Permite ver el detalle de cada comunicación: direcciones origen y destino, puertos, protocolos, banderas y, si el tráfico no está cifrado, también el contenido. Es una herramienta clave tanto para diagnóstico de red como para seguridad ofensiva y defensiva.
Conceptos básicos:
- Interfaz de captura → la tarjeta de red por la que se escucha (cableada, Wi-Fi).
- Modo promiscuo → la interfaz acepta también tráfico no destinado a ella.
- Filtros de captura → limitan qué se captura (ej.
tcp port 80). - Filtros de visualización → filtran lo ya capturado (ej.

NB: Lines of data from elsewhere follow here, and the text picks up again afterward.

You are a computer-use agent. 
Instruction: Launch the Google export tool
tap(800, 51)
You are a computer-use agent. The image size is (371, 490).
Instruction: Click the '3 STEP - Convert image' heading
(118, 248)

http,ip.addr == 10.10.10.5).
Usos principales:
| Ámbito | Ejemplo |
|---|---|
| Diagnóstico | Detectar latencia, reenvíos, errores de conexión |
| Defensivo (Blue Team) | Identificar tráfico anómalo o malicioso |
| Ofensivo / aprendizaje | Capturar credenciales en claro, analizar protocolos |
| Forense | Reconstruir una sesión a partir de un .pcap |
Lección de seguridad clave: los protocolos sin cifrado exponen todo su contenido a quien capture el tráfico:
- HTTP, FTP, Telnet, POP3 → credenciales y datos visibles en texto plano.
- HTTPS, SSH, SFTP, FTPS → tráfico cifrado, ilegible para el sniffer.
Por eso el cifrado en tránsito (TLS) es esencial: convierte un sniffing exitoso en datos inútiles.
Aviso ético/legal: capturar tráfico de redes ajenas o sin autorización es ilegal. Practicar solo en redes propias o en entornos de laboratorio controlados.
La captura de paquetes aplica todo lo visto en OSI/TCP-IP, TCP/UDP y puertos: es donde la teoría de redes se vuelve visible y tangible.